→ RECORDS SHOWN
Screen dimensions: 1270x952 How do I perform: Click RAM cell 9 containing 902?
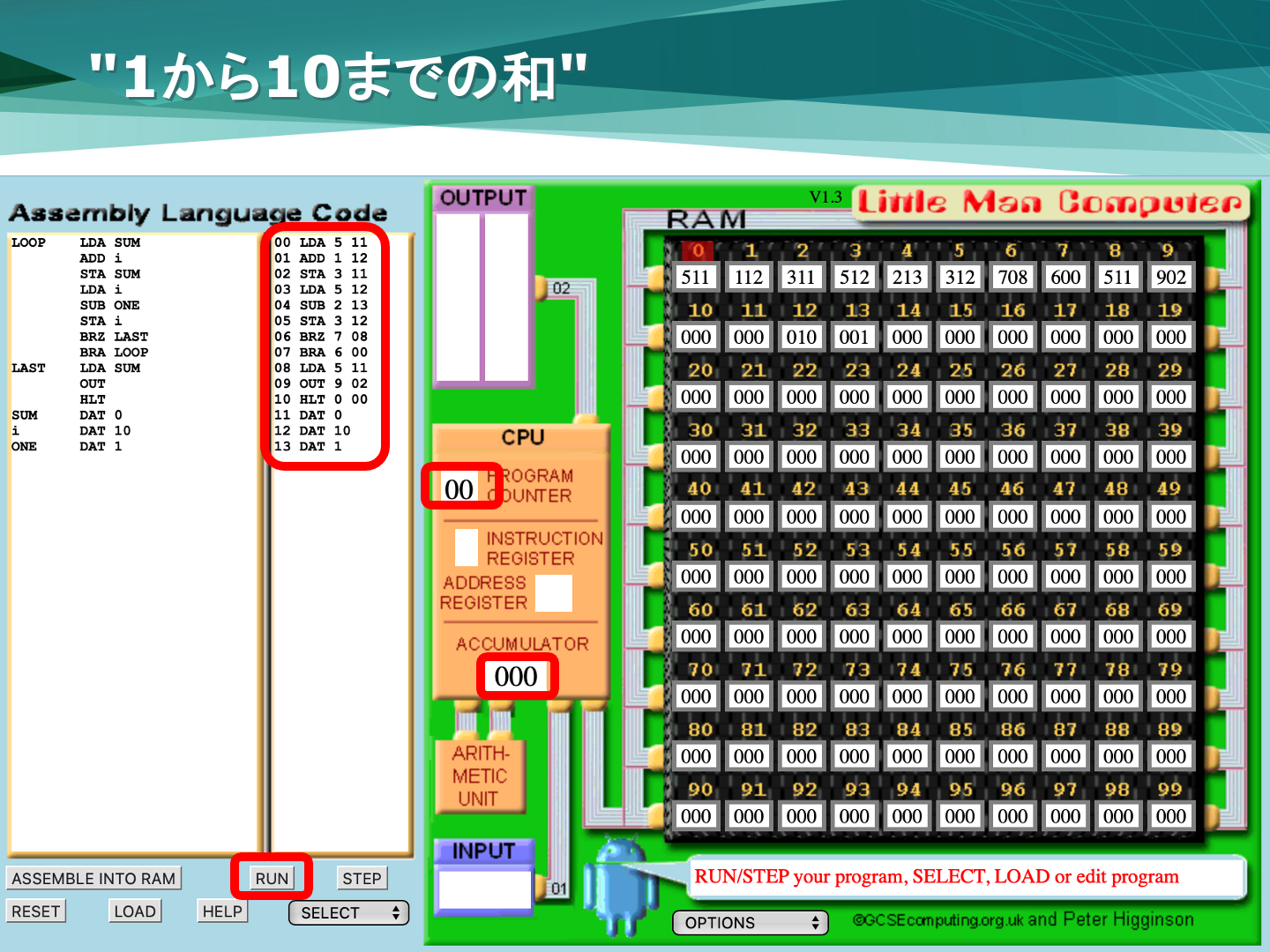point(1170,278)
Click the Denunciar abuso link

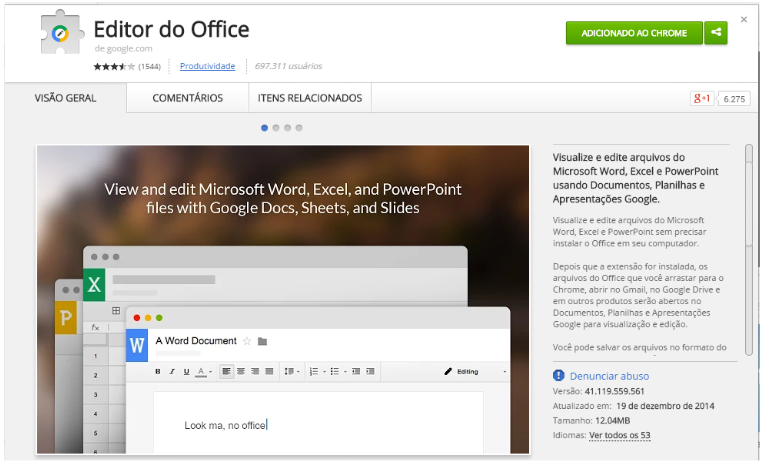609,376
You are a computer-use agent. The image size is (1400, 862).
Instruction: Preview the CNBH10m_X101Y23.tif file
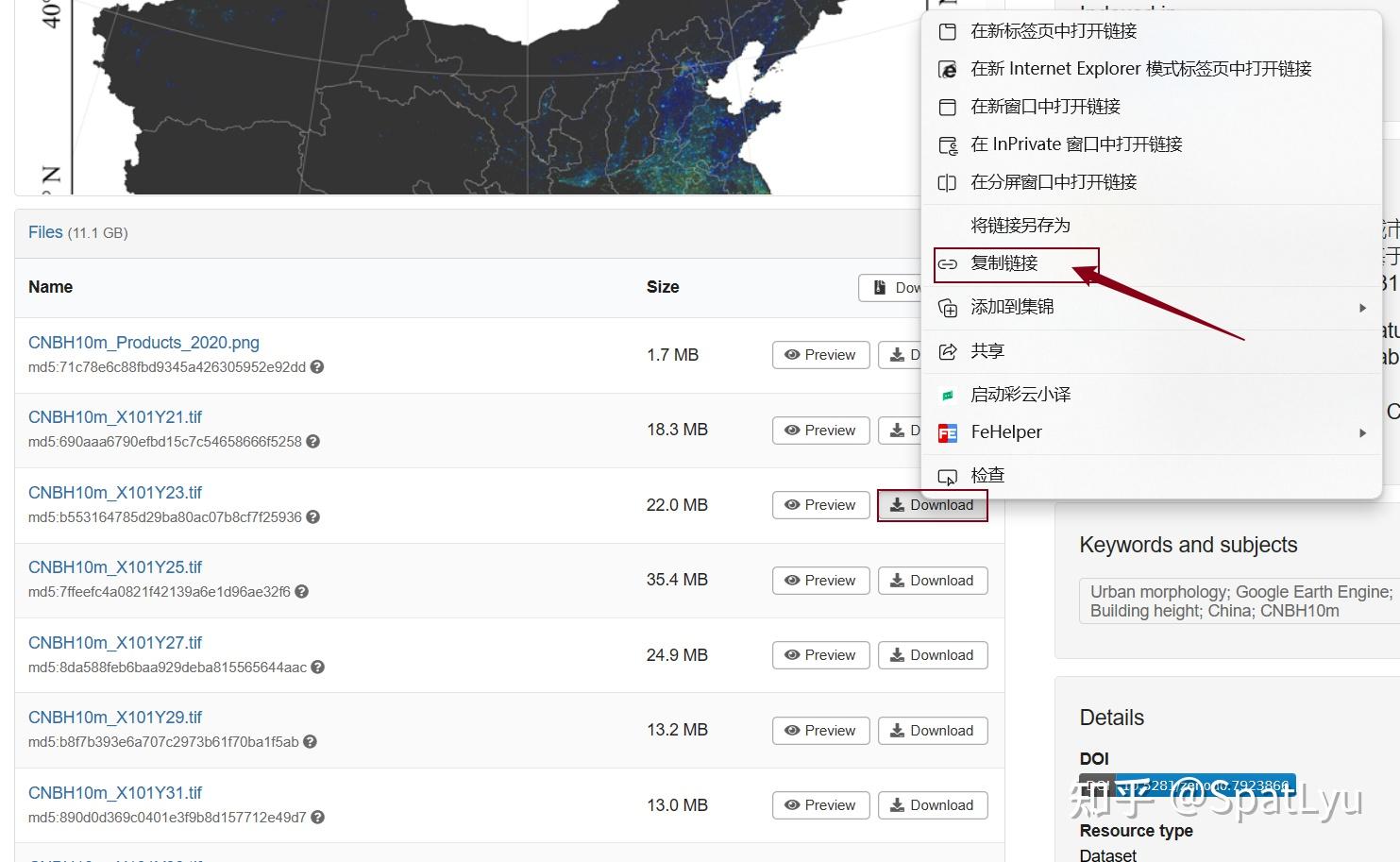click(820, 505)
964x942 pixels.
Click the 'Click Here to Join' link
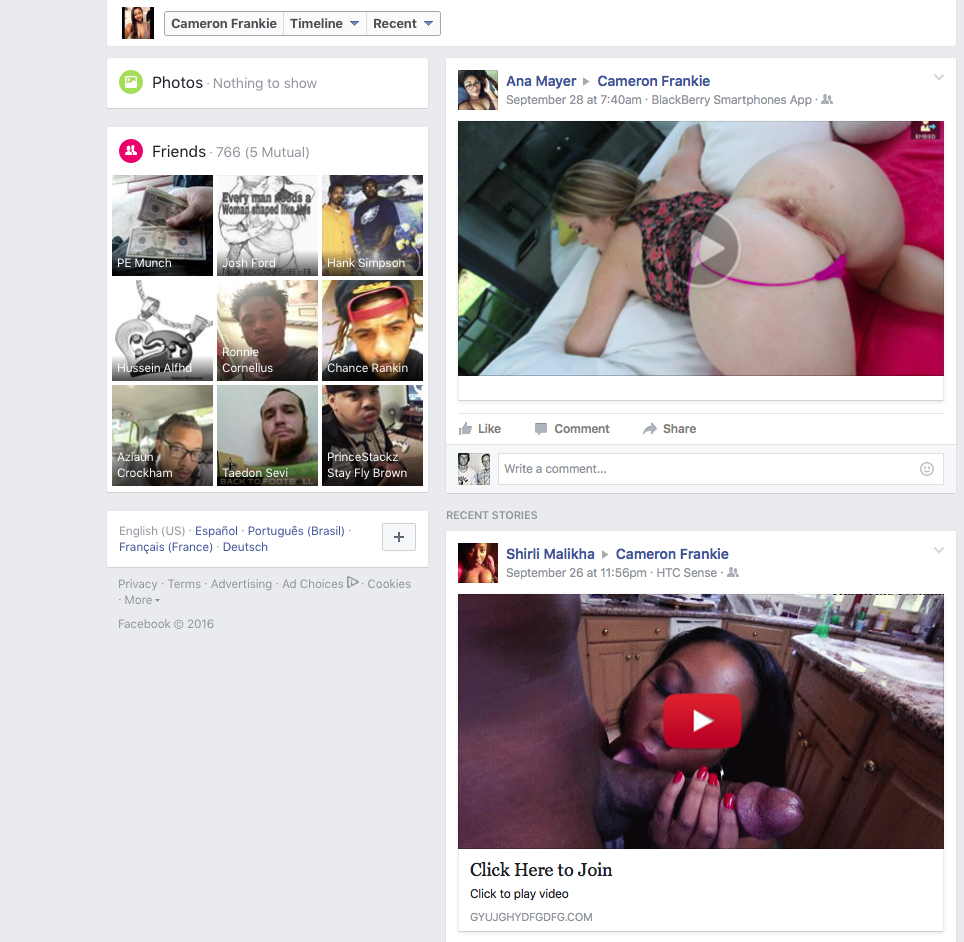540,871
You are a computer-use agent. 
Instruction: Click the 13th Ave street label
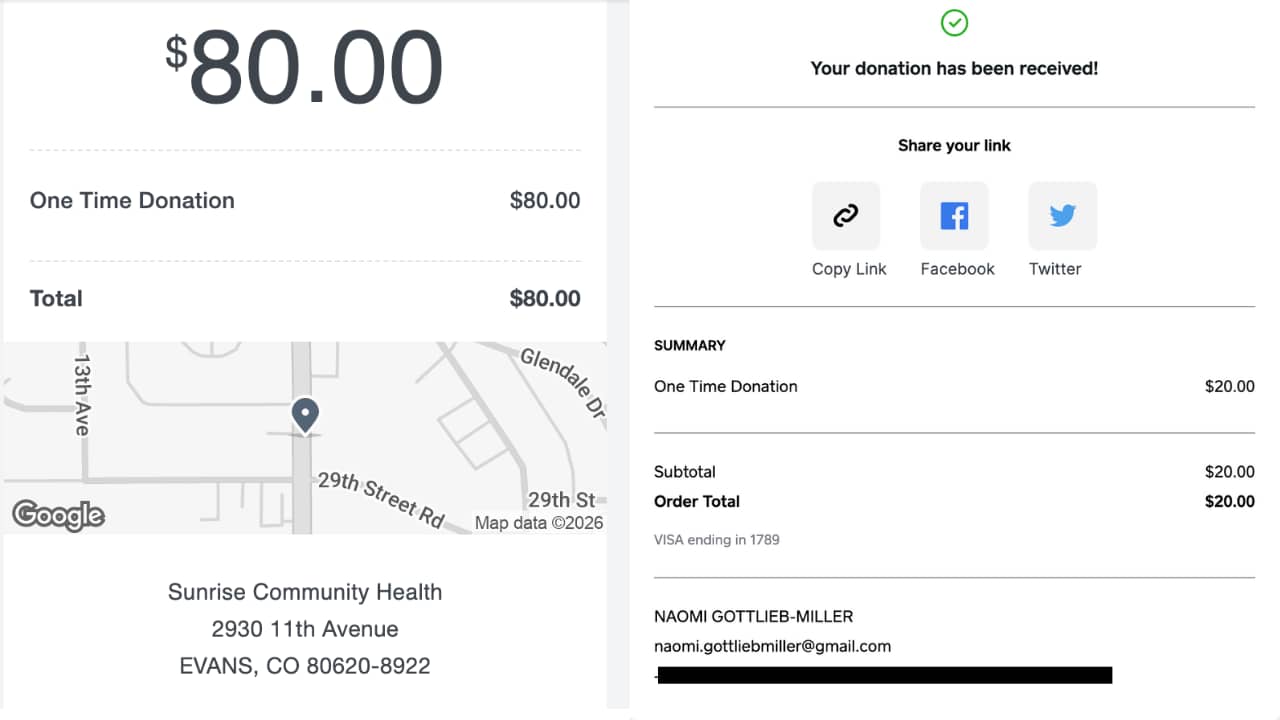point(82,395)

→ WHAT TO WORK ON
An unaltered copy of the material, without images, should be set down.

→ ANSWER TO THE PROBLEM
Screen dimensions: 1270x952 How do I perform: Click RAM cell 9 containing 902?
point(1170,278)
Click the Denunciar abuso link

609,376
You are a computer-use agent. The image size is (1400, 862).
Instruction: Preview the CNBH10m_X101Y23.tif file
click(820, 505)
964x942 pixels.
Click the 'Click Here to Join' link
540,871
You are a computer-use agent. 
Instruction: Click the 13th Ave street label
point(82,395)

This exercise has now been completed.